本文:

コミュニケーションは道具
緩和ケアの研修でも「コミュニケーションの重要性」と「コミュニケーションスキルの習得」が強調されている。僕は、「医師がコミュニケーションスキルを学ぶと医療は良くなる」という幻想には100%同意します。それでも、コミュニケーションスキルの重要性を説く医療者やその他の人たちになぜか嫌悪感を抱く。自分もそのスキルを伝授することをずっと教育しているにも関わらずである。
初めて僕が、コミュニケーションスキルトレーニングを受け、ロールプレイ(お医者さんごっご)を恥ずかしげもなくやってのけたのは、その魅力に気がついたからである。自分に医療でぼんやりとしていたところに光が当たり、くっきりとした輪郭のしっぽをつかんだ気がした。夢中になって以降も勉強し、臨床で何度も何度もくり返し実践した。くり返す度に、自分の体に入り自然になっていく。自然になるとさらに次の次元に移る準備が始まる。さらに高度なコミュニケーションを求めるようになる。
その一つは「他の医療者にもこのコミュニケーションスキルトレーニングのすばらしさに気がついてもらえないか」という思いである。
しかし、思ったよりもしっくり来ない。繰り返し他の医療者(研修医たち)にコミュニケーションを語ってもだんだんと自分の中で嫌悪感が生まれてくる。それはなぜだろうと最近になって少しずつ分かってきた。
まず、コミュニケーションスキルを追求する方法論の開発と、学習の機会を増やす策を練るだけでは、うまくいかないと痛感した。一般的にコミュニケーションスキルがないと思われる医療者の、一見傍若無人な医師の心理過程を観察しどういうインプットからおかしなアウトプットが生まれるか。私にはその医療者の心理の方が興味をもつようになってしまった。そのような傍若無人なな医療者にコミュニケーションの重要性を説いても、「正しい日本語をつかいましょう。他人を思いやりましょう」と聞こえるだけ全く耳を貸さない。

表示された情報:
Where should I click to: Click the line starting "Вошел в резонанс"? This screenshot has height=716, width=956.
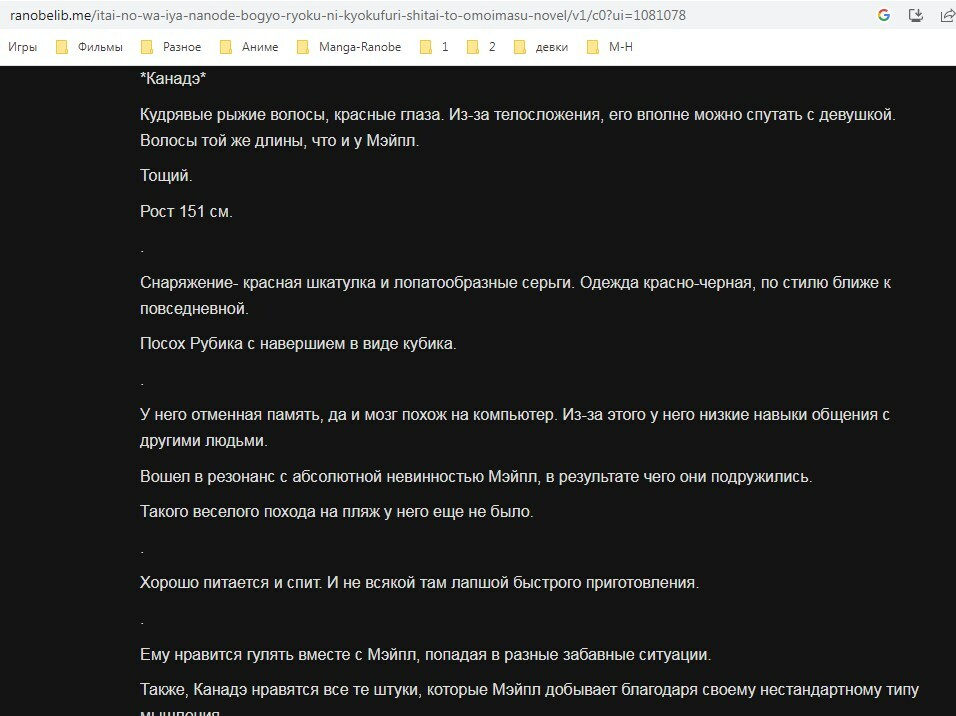pyautogui.click(x=476, y=477)
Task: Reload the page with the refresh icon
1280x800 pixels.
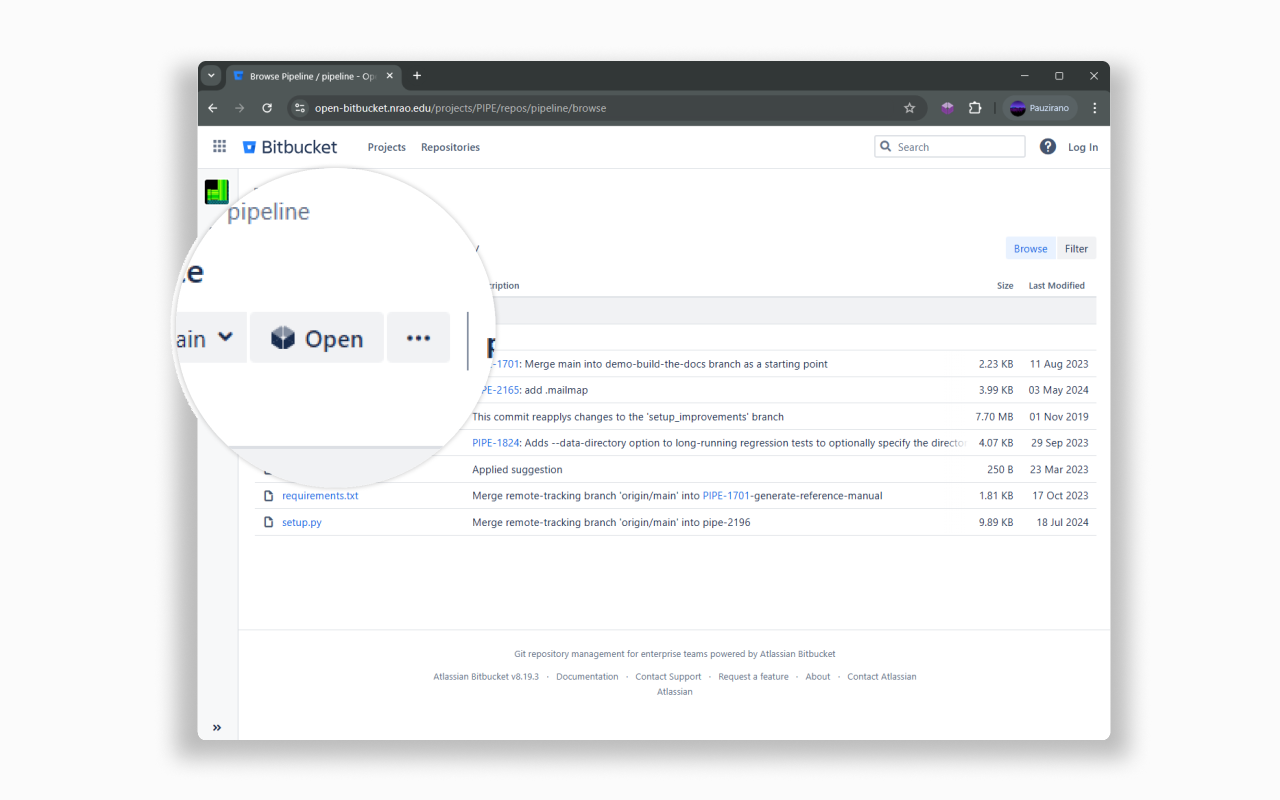Action: [266, 108]
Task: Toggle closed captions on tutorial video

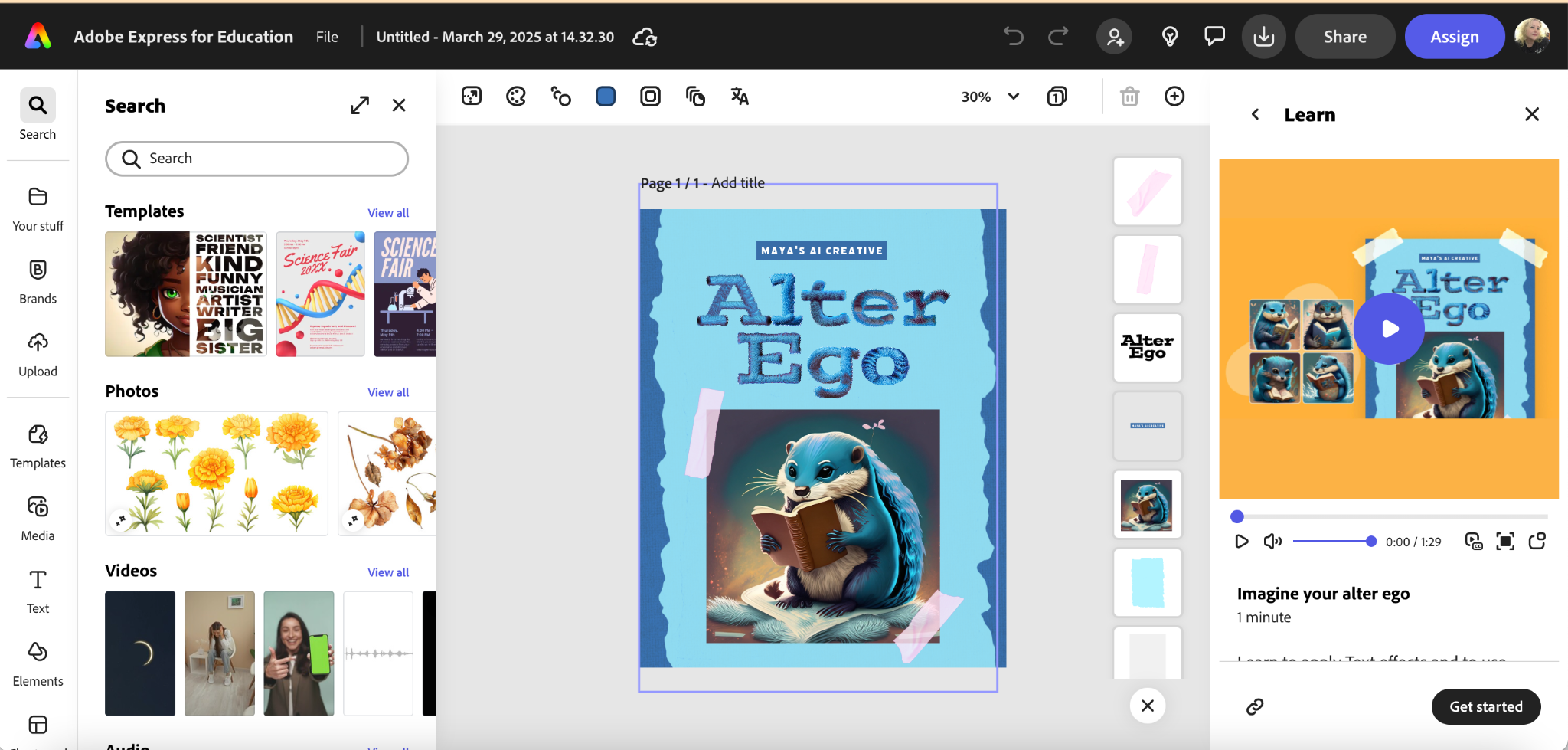Action: [1473, 542]
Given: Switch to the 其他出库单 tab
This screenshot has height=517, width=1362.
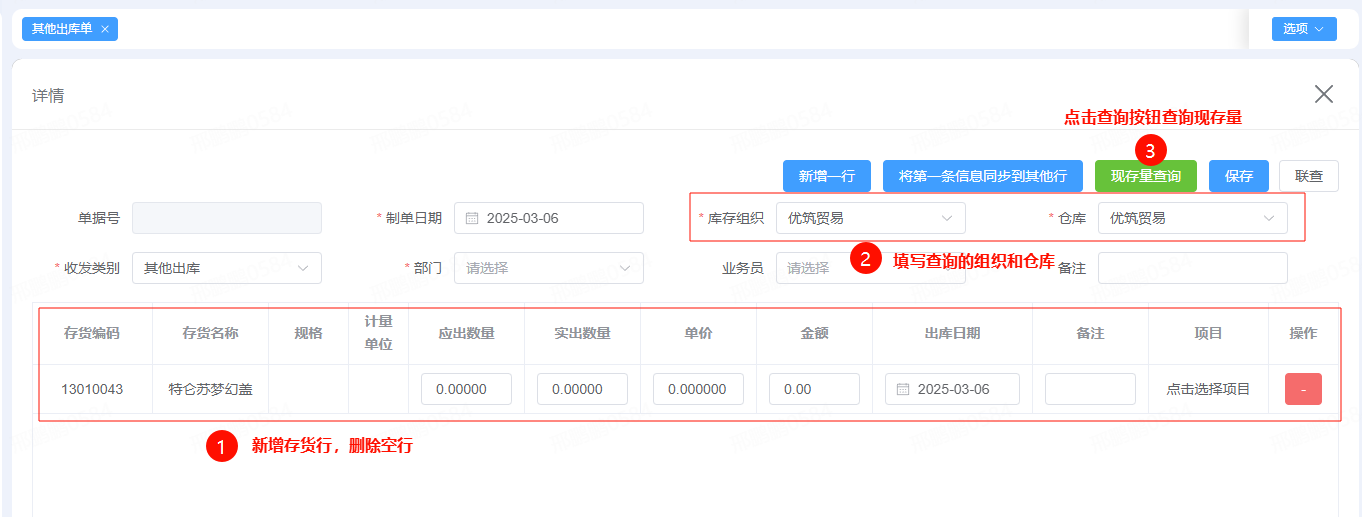Looking at the screenshot, I should tap(62, 29).
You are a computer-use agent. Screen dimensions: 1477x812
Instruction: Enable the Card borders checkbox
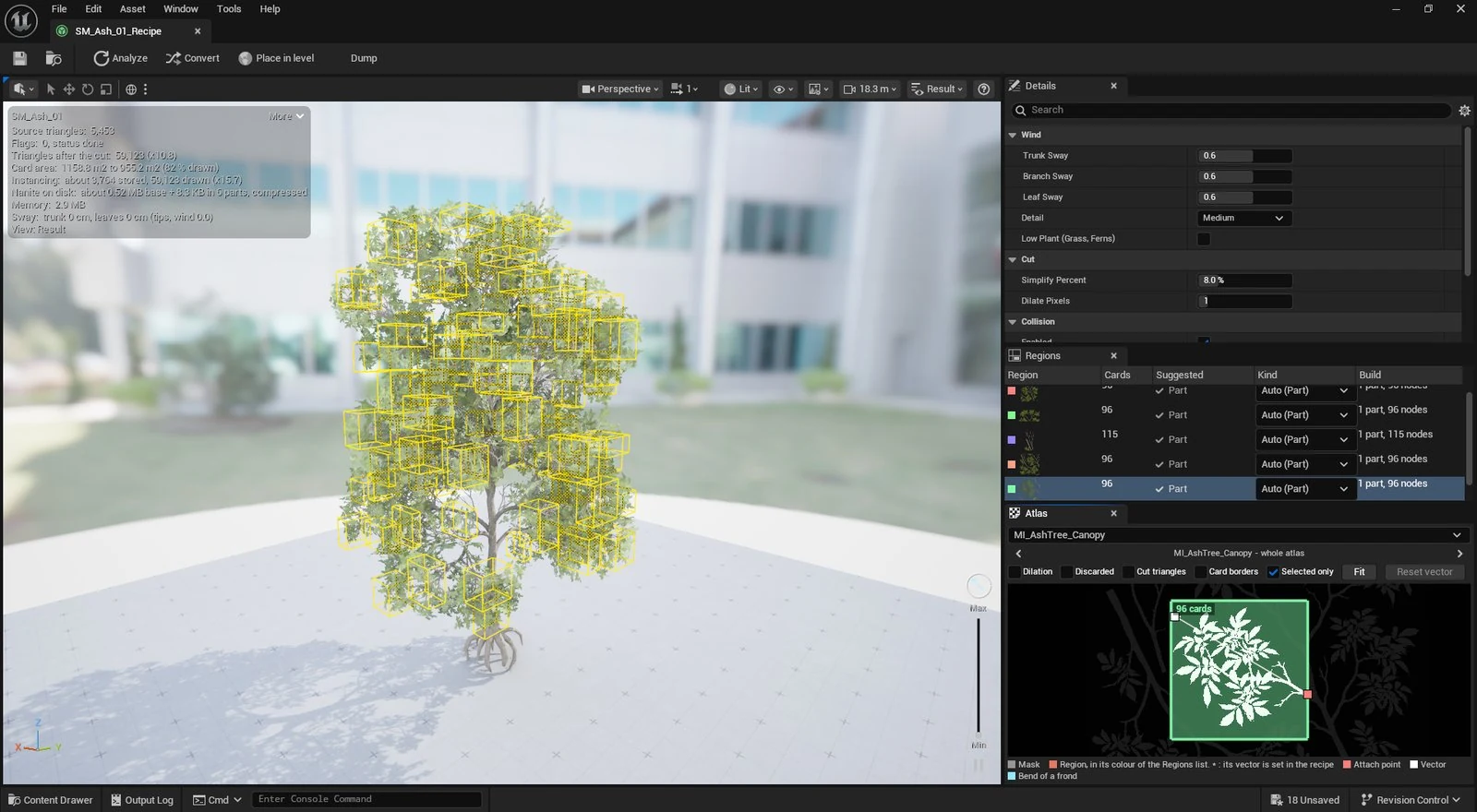pos(1201,572)
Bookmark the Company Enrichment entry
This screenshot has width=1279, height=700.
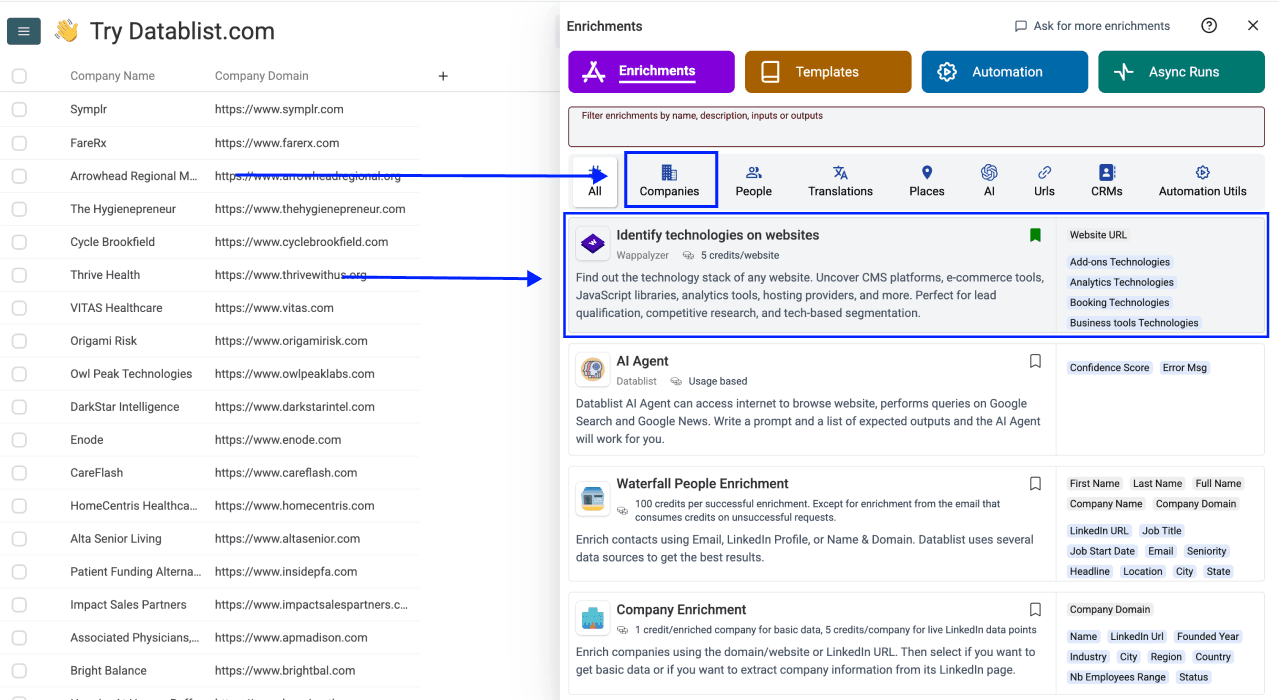point(1035,610)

やること:
上の本文の「その一つは「他の医療者にもこ」から「なって少しずつ分かってきた。」までを、一字も変えずに書き写してください。

答え:
その一つは「他の医療者にもこのコミュニケーションスキルトレーニングのすばらしさに気がついてもらえないか」という思いである。
しかし、思ったよりもしっくり来ない。繰り返し他の医療者(研修医たち)にコミュニケーションを語ってもだんだんと自分の中で嫌悪感が生まれてくる。それはなぜだろうと最近になって少しずつ分かってきた。